Top of Data records

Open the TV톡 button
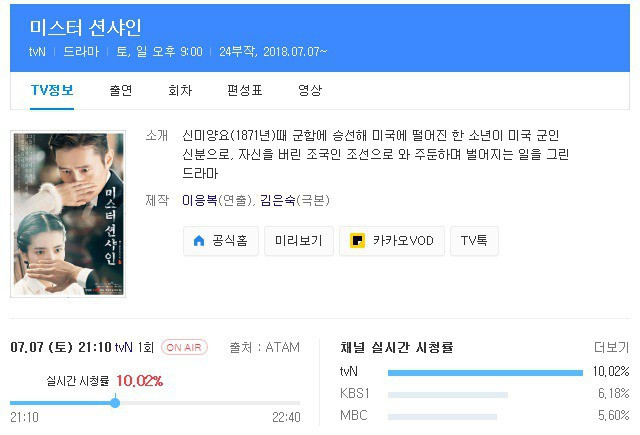Image resolution: width=640 pixels, height=435 pixels. pyautogui.click(x=474, y=241)
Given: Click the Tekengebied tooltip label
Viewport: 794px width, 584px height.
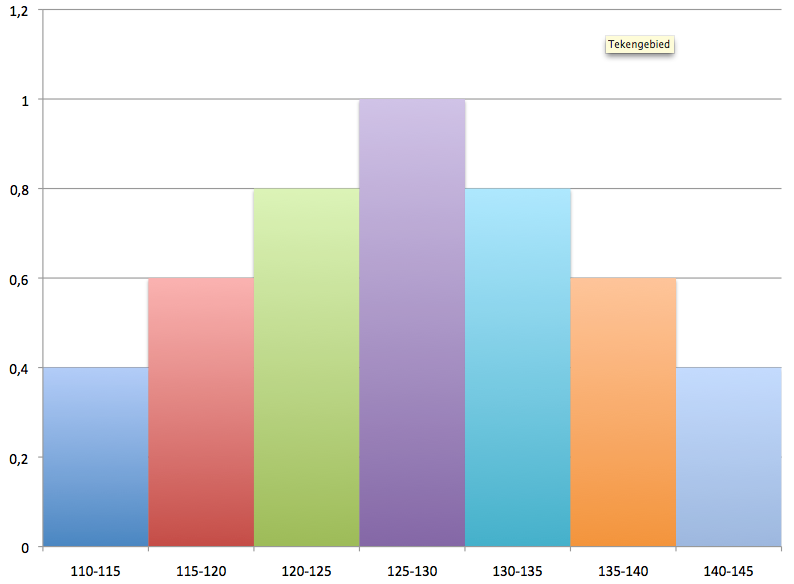Looking at the screenshot, I should (639, 44).
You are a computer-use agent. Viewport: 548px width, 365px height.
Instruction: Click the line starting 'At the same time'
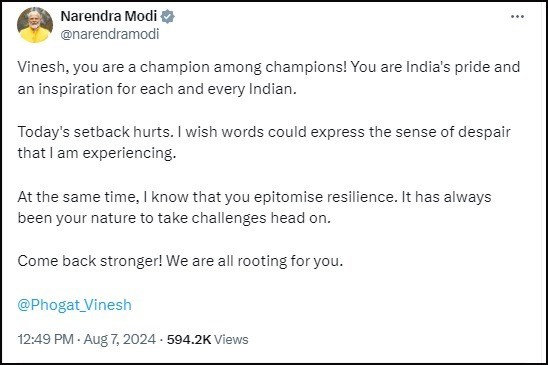[x=254, y=197]
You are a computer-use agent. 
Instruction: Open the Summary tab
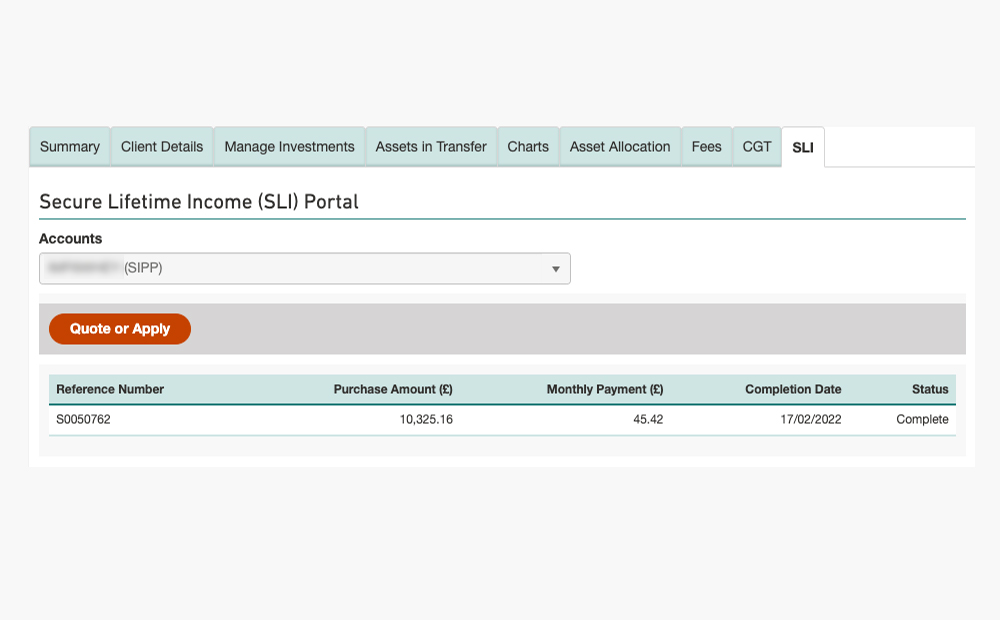[70, 147]
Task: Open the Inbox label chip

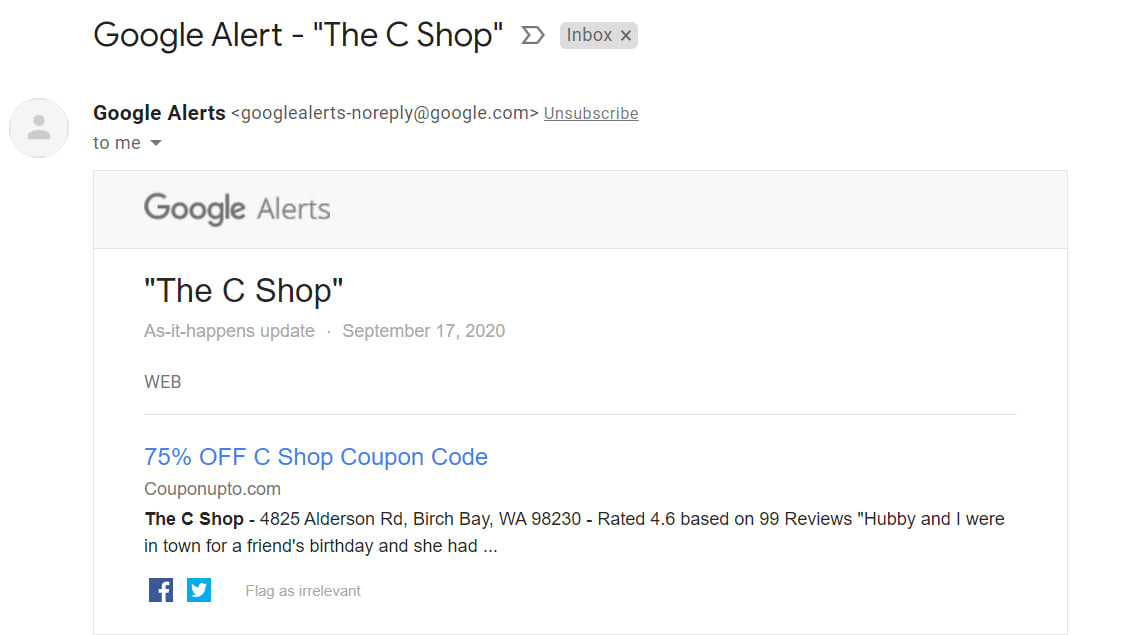Action: 589,35
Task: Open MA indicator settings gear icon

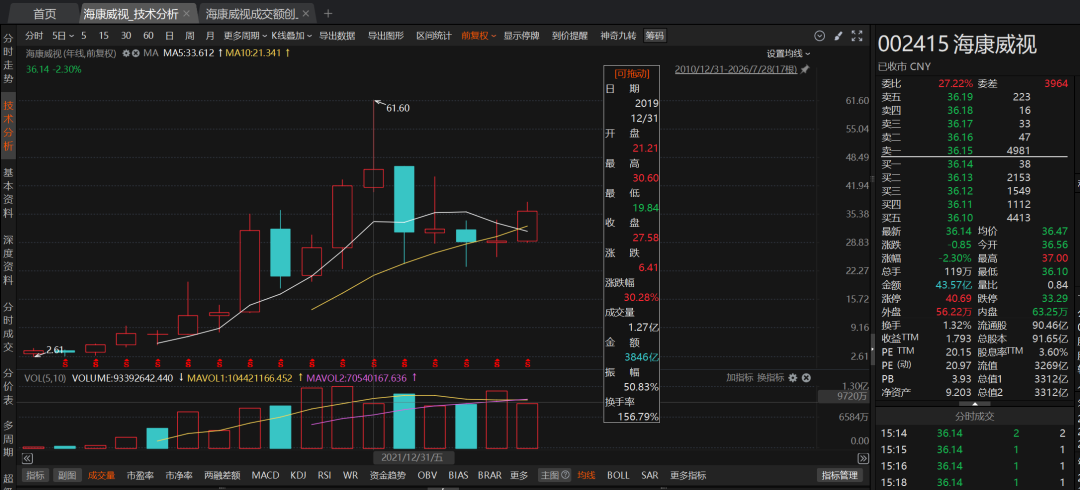Action: click(x=127, y=53)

Bottom of Data records

## What is needed:
Without the pictures, repeat the line with "Instruction: Open the Summary tab" and every line after it to the end of the listing, and nothing else.

## Your response:
Instruction: Open the Summary tab
[70, 147]
Task: Open the Inbox label chip

Action: 589,35
Task: Open MA indicator settings gear icon

Action: click(x=127, y=53)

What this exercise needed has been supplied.